The study identified five subtypes of T&S cells. In the elderly group, T&S cells primarily exhibited cellular stress responses, and the senescence scores of all T&S subtypes significantly increased. Further analysis indicated that cdkn1a was widely distributed in aging samples, with significantly increased levels of the SASP factor associated with cellular senescence.

5. Regulatory Role of FOXP1

The study found that FOXP1 significantly decreased with age in the ovary, and its downregulation was associated with cellular senescence in granulosa cells and T&S cells. FOXP1 knockdown experiments confirmed that FOXP1 prevents ovarian cell senescence by inhibiting the transcription of cdkn1a. In FOXP1 knockout mice, ovarian volume decreased, the number of healthy follicles reduced, and serum AMH and estradiol levels dropped, exhibiting accelerated ovarian aging characteristics.

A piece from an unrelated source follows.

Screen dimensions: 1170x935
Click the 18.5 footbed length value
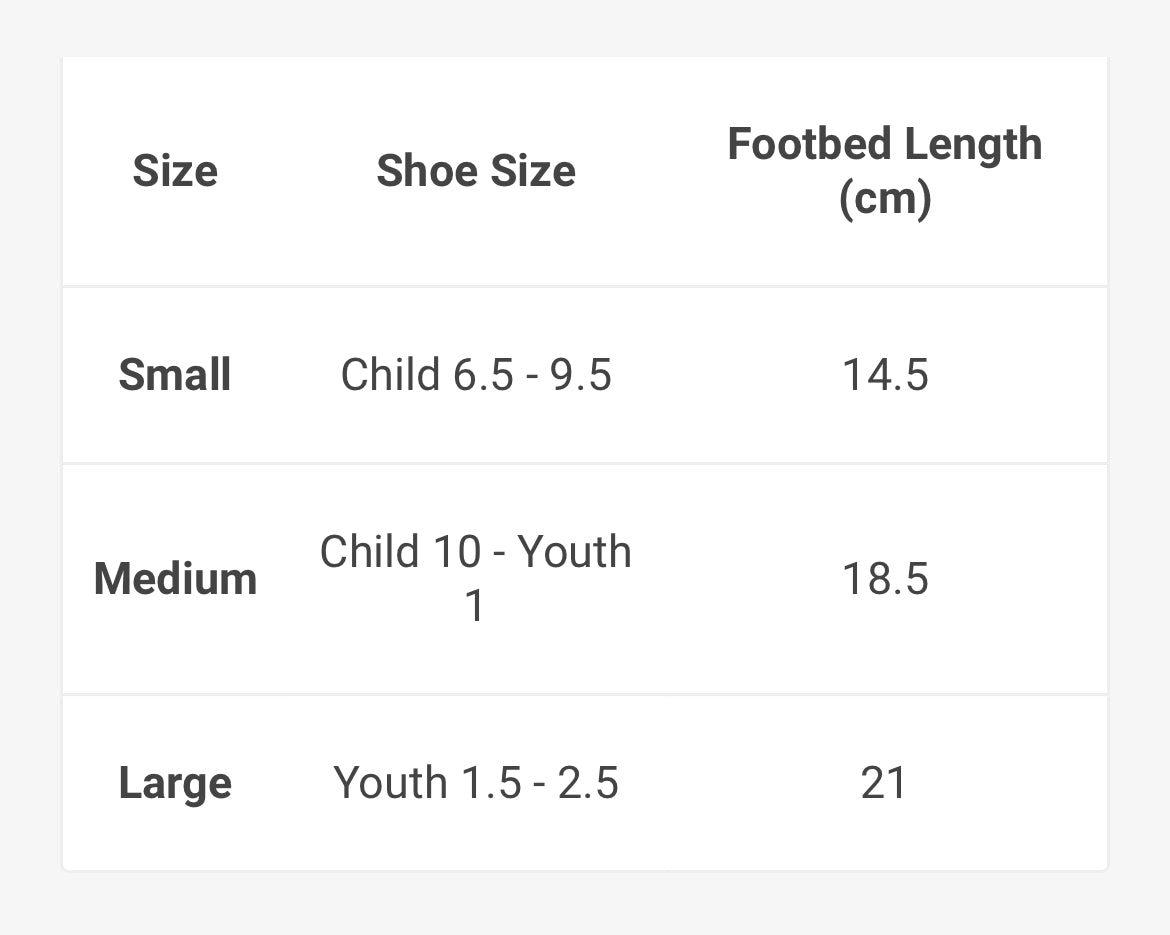click(x=885, y=579)
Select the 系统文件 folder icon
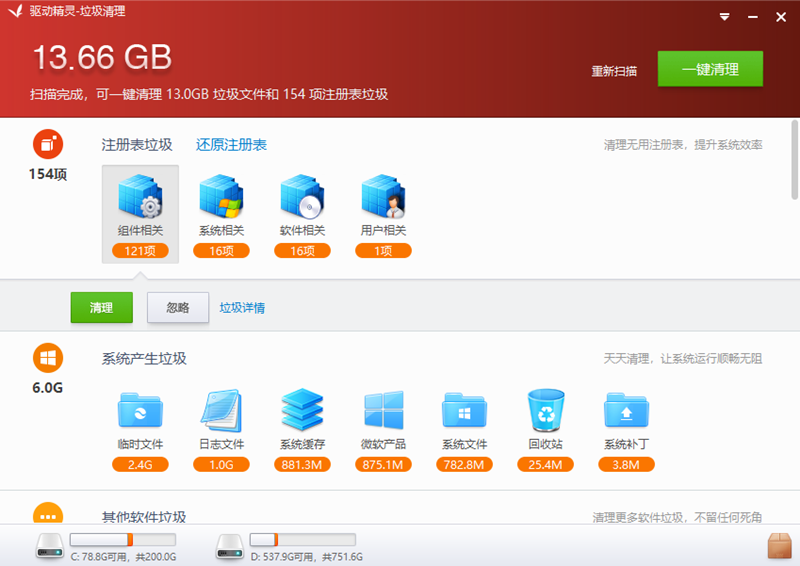 point(464,410)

6. Protective Effect of Quercetin on Ovarian Aging

The study found that quercetin significantly reduced the expression of cdkn1a and other senescence markers, promoted cell proliferation, and reduced DNA damage. Through drug treatment, quercetin was able to delay ovarian aging in middle-aged mice, increase the number of healthy follicles, and enhance reproductive capability. Quercetin demonstrated potential therapeutic value in combating ovarian aging.

Summary

This study systematically elucidated the spatiotemporal transcriptomic changes during human ovarian aging for the first time by integrating single-cell and spatial transcriptomics, identified FOXP1 as a key regulator of ovarian cell senescence, and showcased the potential application value of quercetin in delaying ovarian aging. These findings provide valuable resources and perspectives for further research on ovarian aging mechanisms and the development of new diagnostic and therapeutic strategies.